Сашуля только и нашла, что сказать:
- Роман! Разве так можно? О Вас же заботятся…
Год назад Роман у меня каждый день появлялся, результаты приносил, мы их обсуждали, находили ошибки, Роман проводил новые расчёты, строил графики… А потом стал приходить всё реже и реже, чему я поначалу не придавал особого значения: взрослеет человек, стал способен работать самостоятельно, и ради Бога! Да вот только и результаты перестали у Романа получаться.
Зато желание защититься не пропало. Тут ситуация полностью противоположна Олеговой. Но для защиты результаты надо довести до безупречного (в части достоверности) состояния, а Роман в ступор какой-то впал, бормочет с тоской: - Это же столько надо пересчитывать! Может, и того достаточно, что уже есть?
А у нас с ним ещё и перед Матиасом есть обязательства невыполненные.
Беда просто с Романом этим.
Меня даже Терещенко просил как-то на него подействовать, чтобы с диссертацией дело продвинулось. Мы с ним (Терещенко), кстати, удивительно тепло пообщались незадолго перед моим отъездом в Калининград, я такой приветливости в свой адрес от него и не припомню. И до этого ещё он мне предложил предложения к программе «Космическая погода» (которую академик Жеребцов курирует) в части моделирования подготовить от имени ПГИ, что я и сделал охотно. И на Учёном совете ПГИ предложил наши результаты годовые мне самому представить (там мы в очередной раз с Витей и Галей Мингалёвыми сцепились по поводу закона Архимеда в атмосфере – о, Господи!). Просто чудеса какие-то. Я, впрочем, рад.

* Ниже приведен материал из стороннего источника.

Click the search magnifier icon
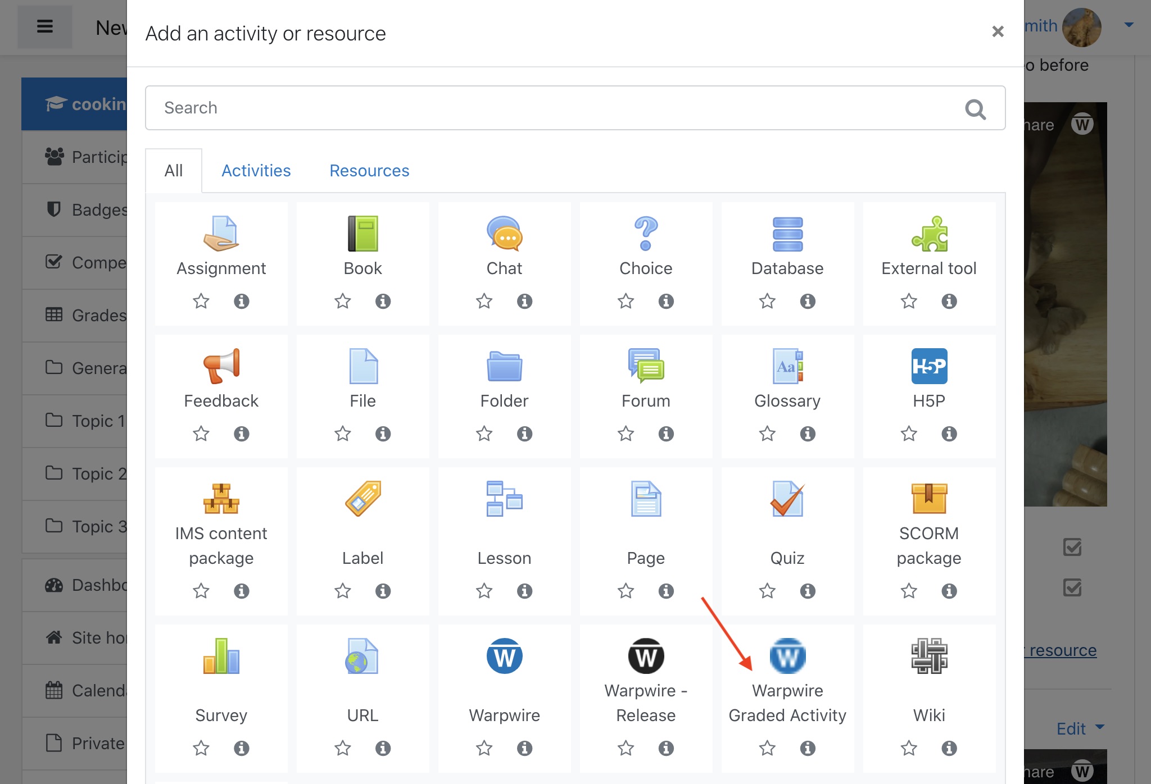pos(976,107)
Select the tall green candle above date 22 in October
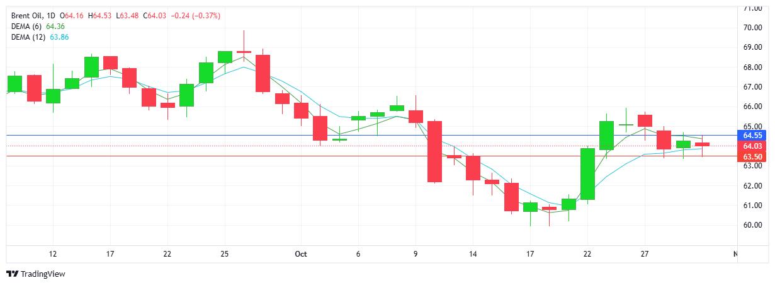The height and width of the screenshot is (285, 775). (587, 173)
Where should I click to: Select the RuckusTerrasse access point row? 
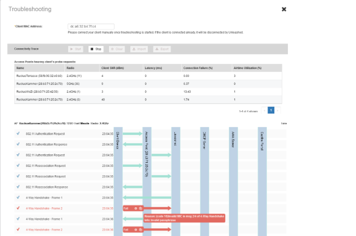[37, 76]
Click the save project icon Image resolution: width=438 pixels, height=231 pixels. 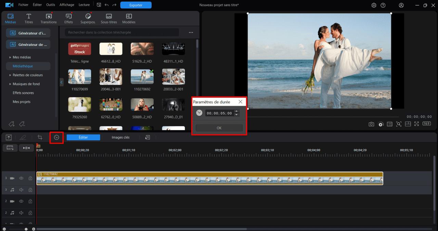(x=99, y=5)
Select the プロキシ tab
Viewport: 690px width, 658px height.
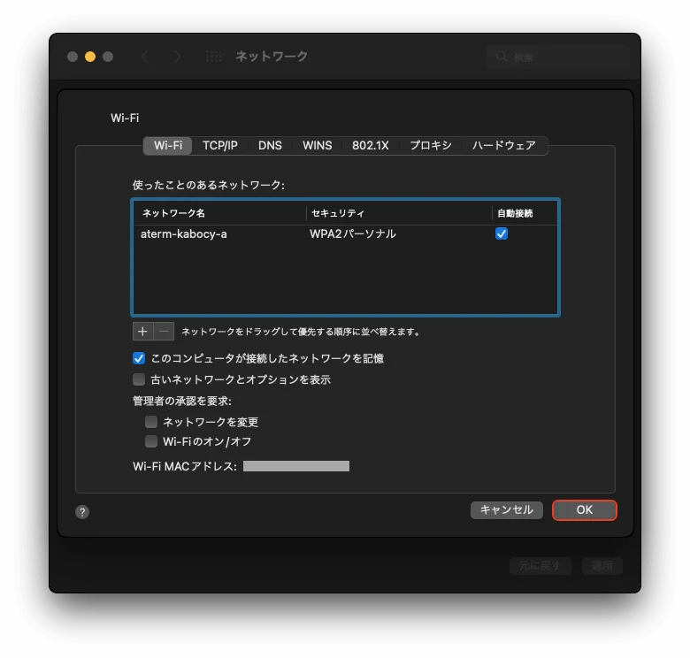[x=430, y=145]
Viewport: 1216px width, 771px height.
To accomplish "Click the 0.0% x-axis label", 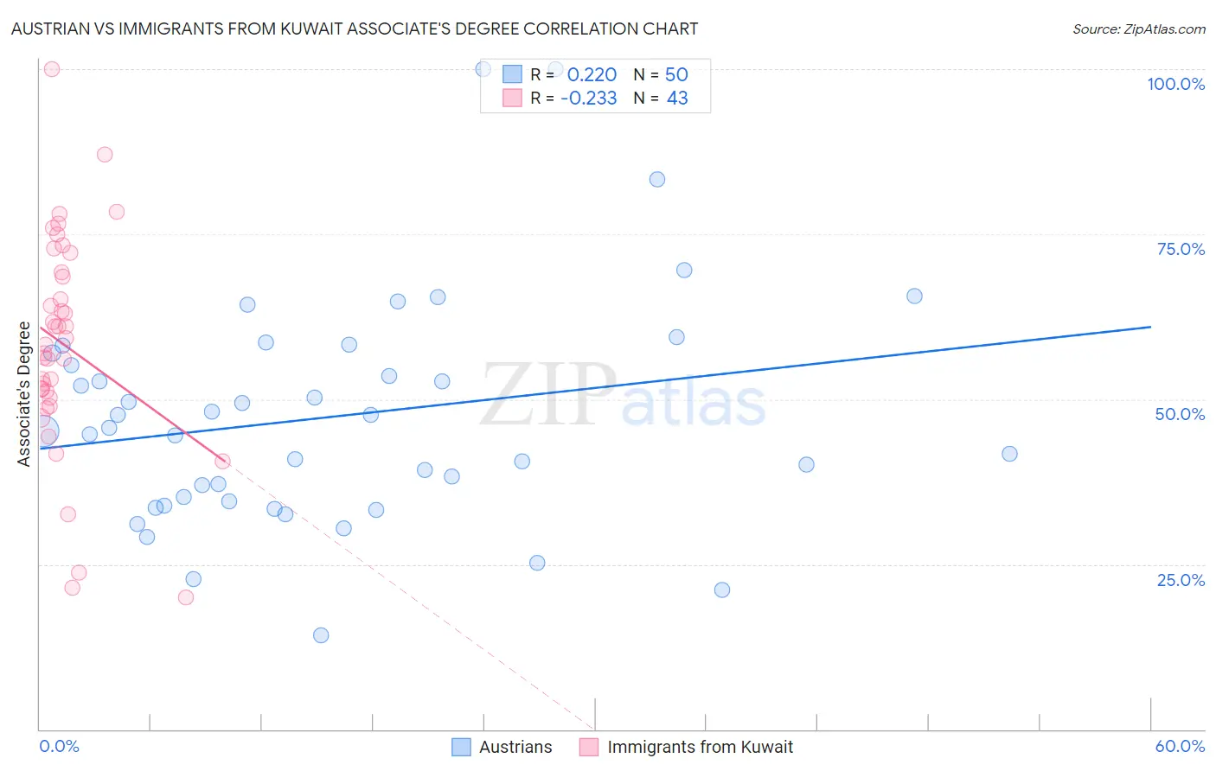I will 59,746.
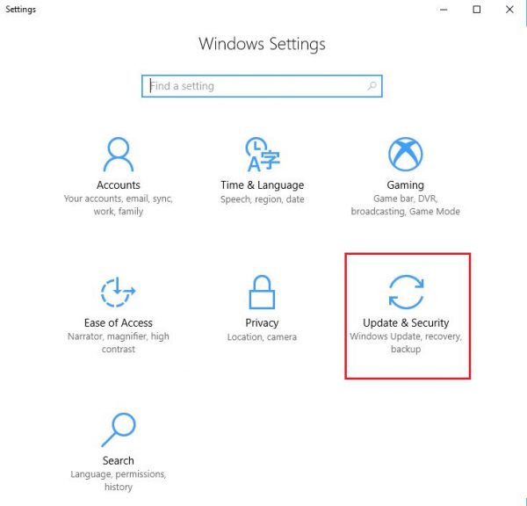The height and width of the screenshot is (506, 527).
Task: Click the Privacy padlock icon
Action: (x=262, y=293)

Но вернёмся к нашему отъезду, точнее, отлёту в Калининград. Сашуля первоначально собиралась ехать поездом из экономии и уже имела билеты на 27-е декабря, но тут её с толку сбил Митя неопределённостью своих сроков пребывания в Калининграде, и Сашуля переиграла на отлёт вместе со мной 28-го, тем более что поездом стало очень неудобно добираться из Мурманска – три дня целых!
Перед отлётом мы обменялись новогодними подарками – не таскать же их с собой в Калининград, а потом обратно! Я подарил Сашуле набор французской воды туалетной, а она мне четырехъязычный словарь и самоучитель итальянского языка – значит, едем в Италию в этом году! А туда и Митя с Леной смогут подъехать даже просто на выходные – всего-то через Швейцарию перебраться. Но это пока мечты.
А в действительности, днём 28-го декабря мы едем с Сашулей в автобусе в аэропорт, и она говорит мне:
- А хорошо всё-таки, что я не поездом поехала, а самолётом полетела!
- Вот когда прилетим, тогда и скажешь, что хорошо.
И в самом деле, в Мурманске вылет задержали на час. В Питере, правда, задержка сократилась до 35 минут, зато очень долго ждали багаж в Калининграде, встретившем нас нулевой температурой и покрытом приличным слоем рыхлого снега.
10 января 2002 г., там же
Дети и внуки ждали нас дома. Вывалились кучей в коридор, и мы обомлели… Обычно нас Михаил изумляет своим ростом. А тут Митя отличился – бороду отпустил!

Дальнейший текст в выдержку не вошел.